La salud intestinal es fundamental para el bienestar general, y en los últimos años ha aumentado el interés por productos que ayudan a mantener un equilibrio óptimo de la microbiota, como los probióticos y prebióticos. Los probióticos y prebióticos son esenciales para mantener la salud de la microbiota intestinal, pero son conceptos diferentes con funciones complementarias.

Los probióticos son microorganismos vivos que, al consumirlos, colonizan temporalmente el intestino y aportan beneficios como una mejor digestión, equilibrio del sistema inmunológico y producción de neurotransmisores que influyen en el estado de ánimo. Por otro lado, los prebióticos son sustancias no digeribles, principalmente fibras, que sirven de alimento para las bactêrias beneficiosas ya presentes en el intestino, promoviendo su crecimiento y actividad positiva.

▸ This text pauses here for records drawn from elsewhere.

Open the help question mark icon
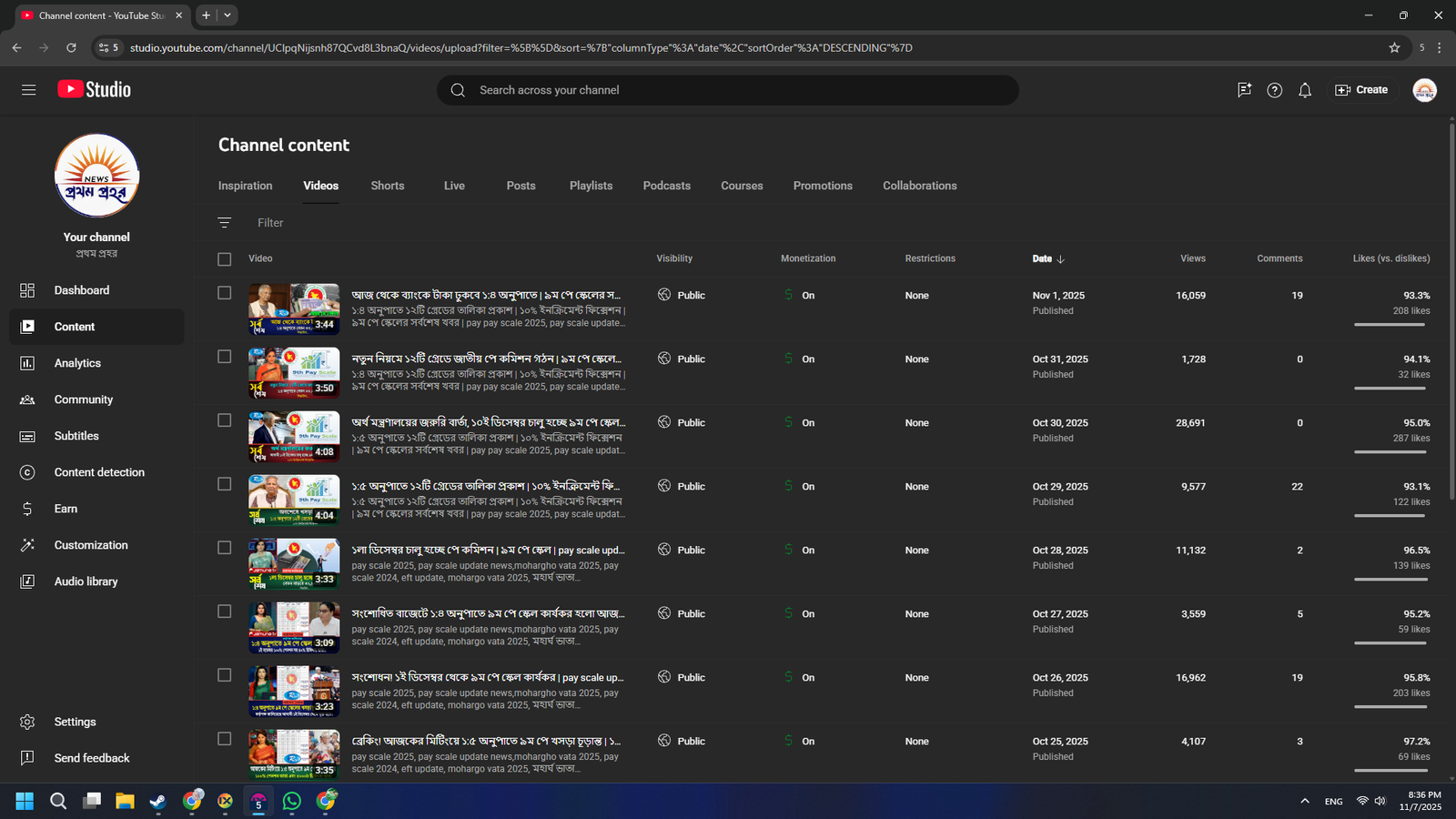This screenshot has width=1456, height=819. click(1275, 90)
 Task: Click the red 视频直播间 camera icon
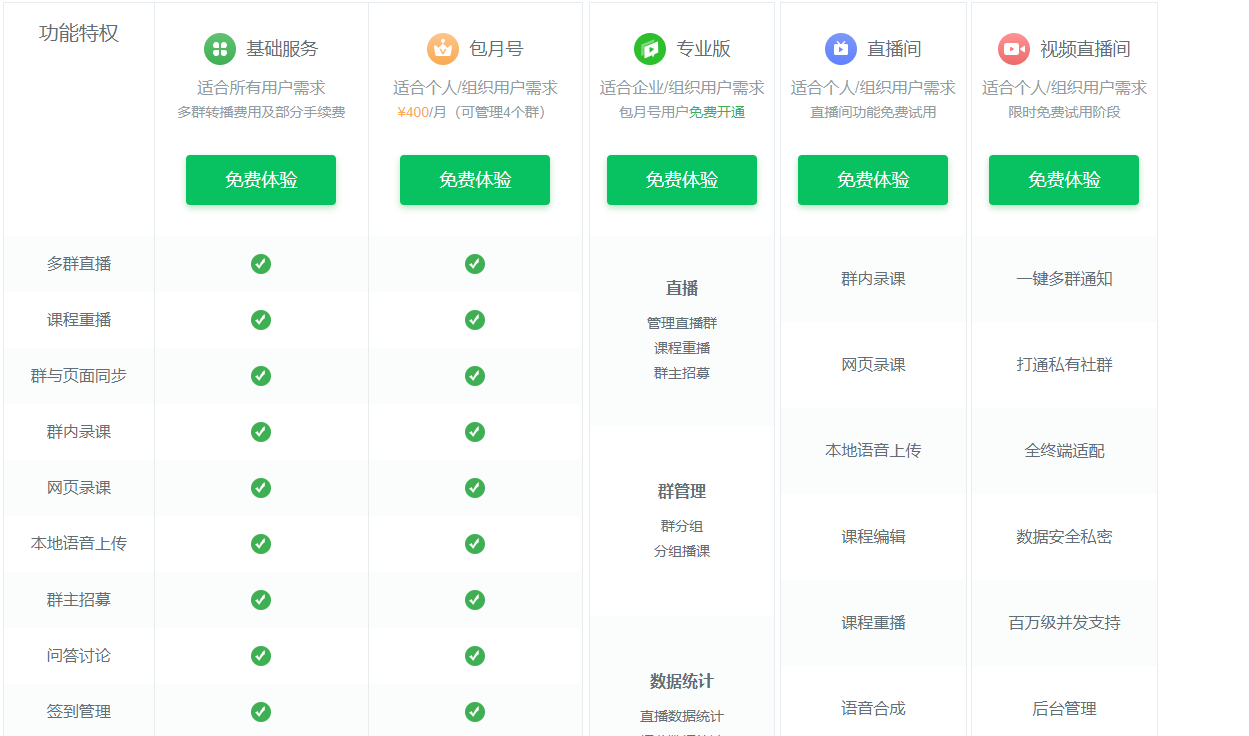coord(1014,49)
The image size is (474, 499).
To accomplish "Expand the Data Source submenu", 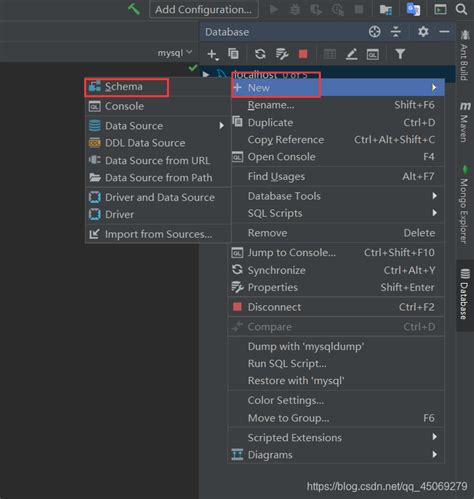I will coord(158,126).
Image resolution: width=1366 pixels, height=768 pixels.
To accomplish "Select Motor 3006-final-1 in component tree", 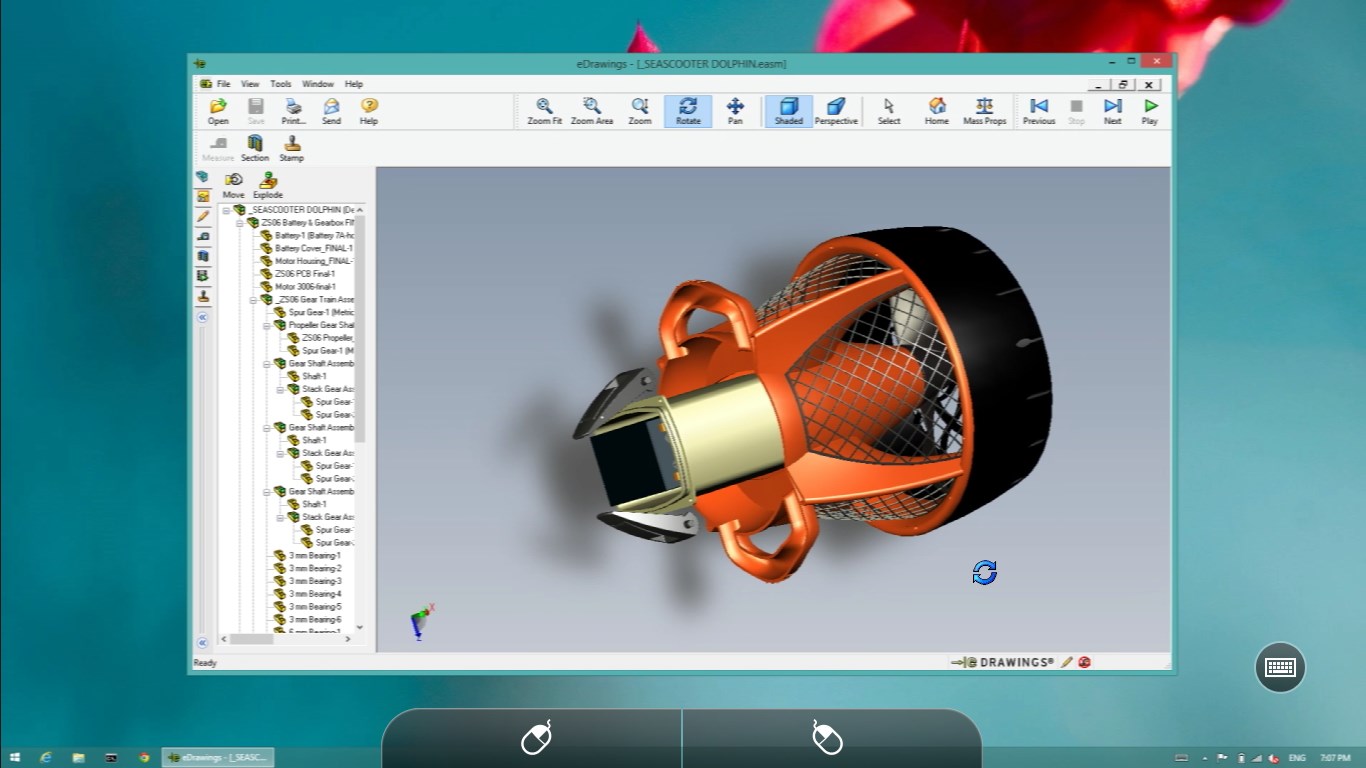I will coord(305,287).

Los probióticos deben estar científicamente identificados y ser capaces de sobrevivir el paso por el sistema digestivo, como por el ejemplo el yogurt. Los prebióticos deben ser resistentes a la digestión humana y fermentables por la microbiota intestinal, como por ejemplo las frutas, el ajo, la cebolla, la alcachofa, los garbanzos, y otras muchas legumbres. Su inclusión en nuestro día a día puede ayudar a que un tratamiento con probióticos sea más eficaz.

Cuidar la microbiota intestinal es clave para el bienestar general, y los probióticos y prebióticos son grandes aliados en ese equilibrio. Apostar por fórmulas de calidad no solo mejora la digestión, también refuerza las defensas y la energía diaria. La elección adecuada puede marcar la diferencia en cómo te sientes cada día.